Venezuela avança com anistia sem perdão a violações de direitos humanos

O Parlamento da Venezuela debate desde esta quinta-feira (5) uma lei de anistia que abrange os 27 anos do chavismo e exclui "graves violações" de direitos humanos e crimes contra a humanidade.

Tamanho do texto:

A "Lei de anistia para a convivência democrática" é uma iniciativa da presidente interina Delcy Rodríguez, no poder após a captura de Nicolás Maduro em uma incursão militar americana.
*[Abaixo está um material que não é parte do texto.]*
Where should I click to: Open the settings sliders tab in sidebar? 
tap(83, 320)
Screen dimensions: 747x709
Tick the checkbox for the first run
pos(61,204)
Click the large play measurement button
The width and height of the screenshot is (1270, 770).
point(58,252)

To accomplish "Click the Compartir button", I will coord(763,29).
A sessão está convocada para o meio-dia no horário local (13h em Brasília), embora normalmente haja atraso. A primeira discussão aborda o espírito geral da lei, etapa que antecede uma consulta à sociedade civil antes do debate final artigo por artigo.

"Reconhece-se a importância de não impor a vingança, a revanche nem o ódio, mas de abrir um caminho rumo à reconciliação", diz o texto de justificativa legislativa ao qual a AFP teve acesso.
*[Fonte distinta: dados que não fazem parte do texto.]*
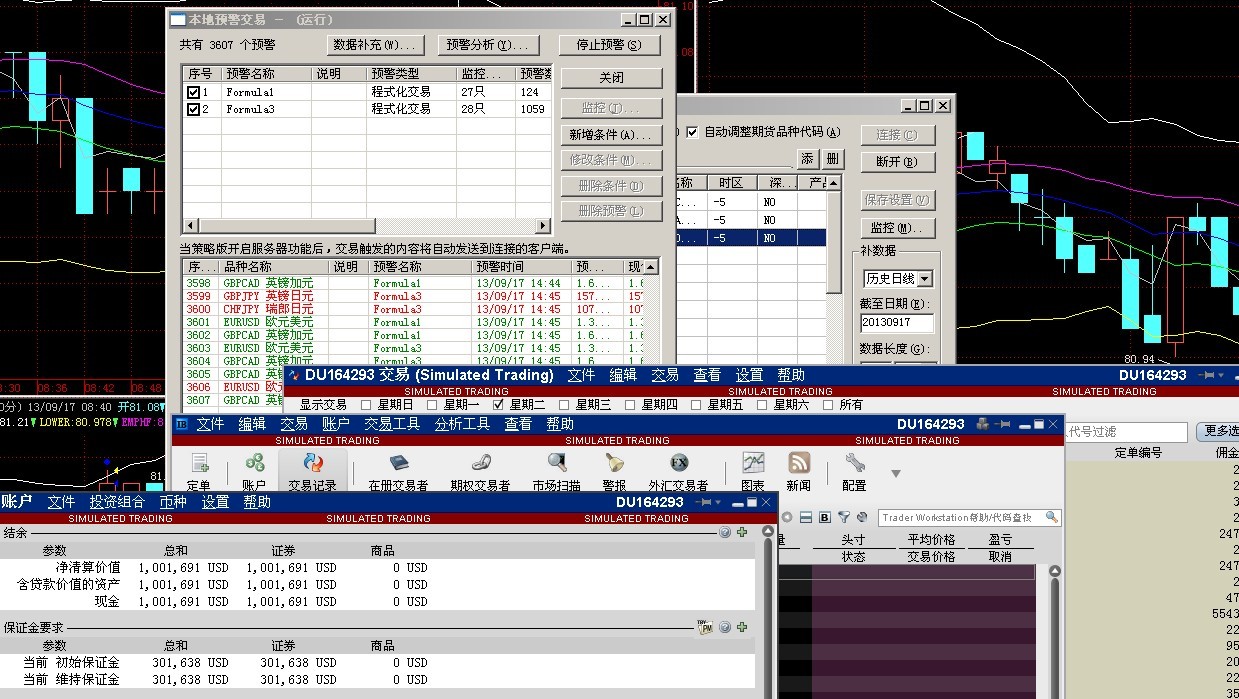The height and width of the screenshot is (699, 1239).
Task: Expand the toolbar overflow arrow after 配置
Action: pyautogui.click(x=896, y=473)
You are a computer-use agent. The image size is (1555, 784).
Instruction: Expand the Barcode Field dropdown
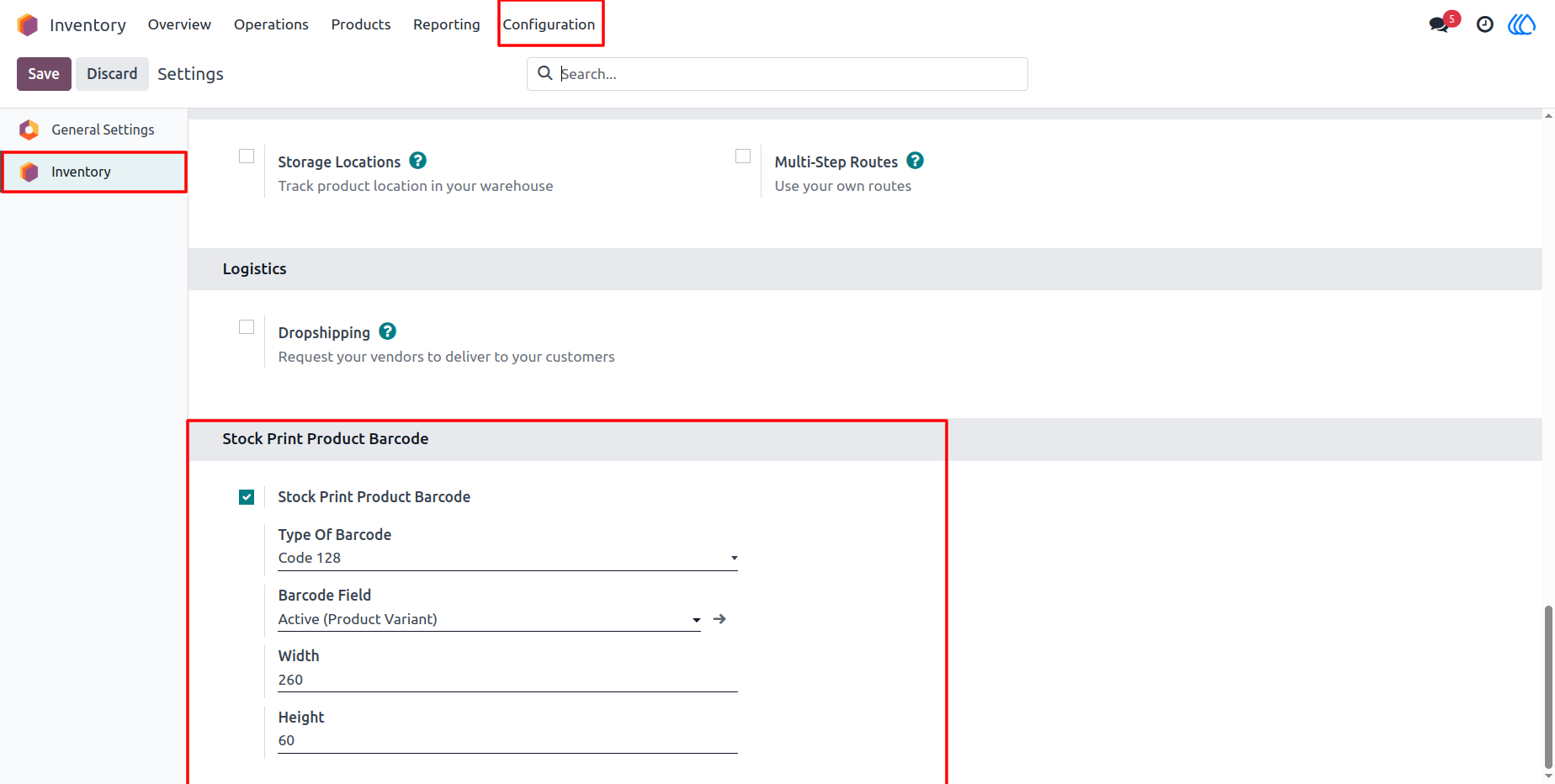pos(489,619)
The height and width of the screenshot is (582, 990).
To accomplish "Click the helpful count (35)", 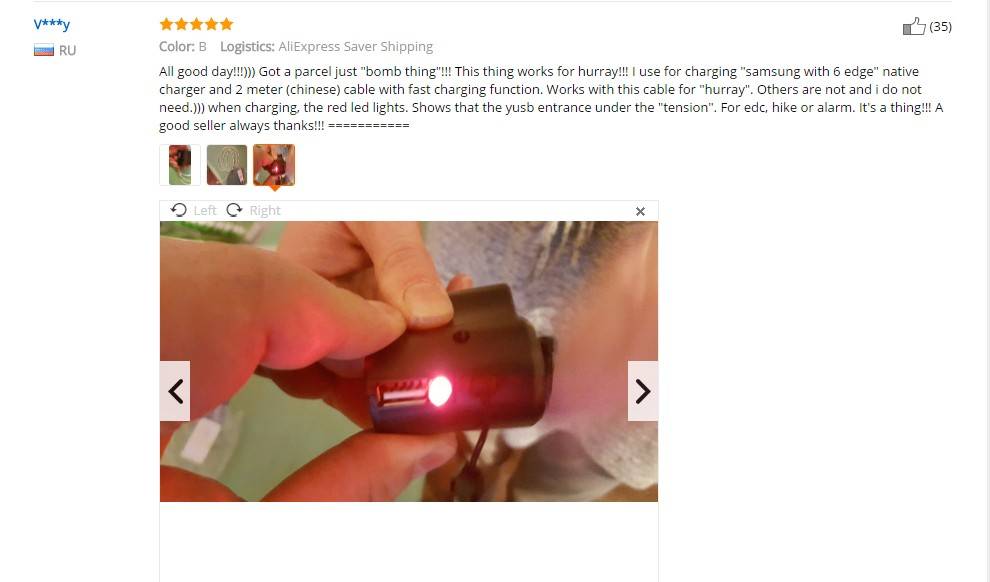I will 940,27.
"Ficam excluídos de seus benefícios" crimes como "graves violações de direitos humanos, crimes contra a humanidade, crimes de guerra, homicídio doloso, corrupção e tráfico de drogas", acrescenta.

Especialistas temem que o texto seja suficientemente vago para permitir discricionariedade do Judiciário, já acusado de servir ao chavismo.

A exclusão, em todo caso, responde - segundo o texto - a um "estrito acatamento" da Constituição venezuelana, que já proíbe incluir esse tipo de crime em qualquer indulto ou anistia.

O Tribunal Penal Internacional investiga possíveis crimes contra a humanidade cometidos na Venezuela durante o governo de Maduro desde 2017.

- "Justiça" e "convivência" -

A presidente interina propôs há uma semana uma anistia geral que abranja os 27 anos do chavismo no poder.

"O que gostaríamos é que essa lei dê uma mensagem poderosa, contundente, da intenção de um novo momento político" e "esperamos alcançar consensos suficientes para que a lei de Anistia seja aprovada por unanimidade", afirmou na quarta-feira o presidente da Assembleia Nacional, Jorge Rodríguez, irmão da presidente e atualmente primeiro na linha de sucessão.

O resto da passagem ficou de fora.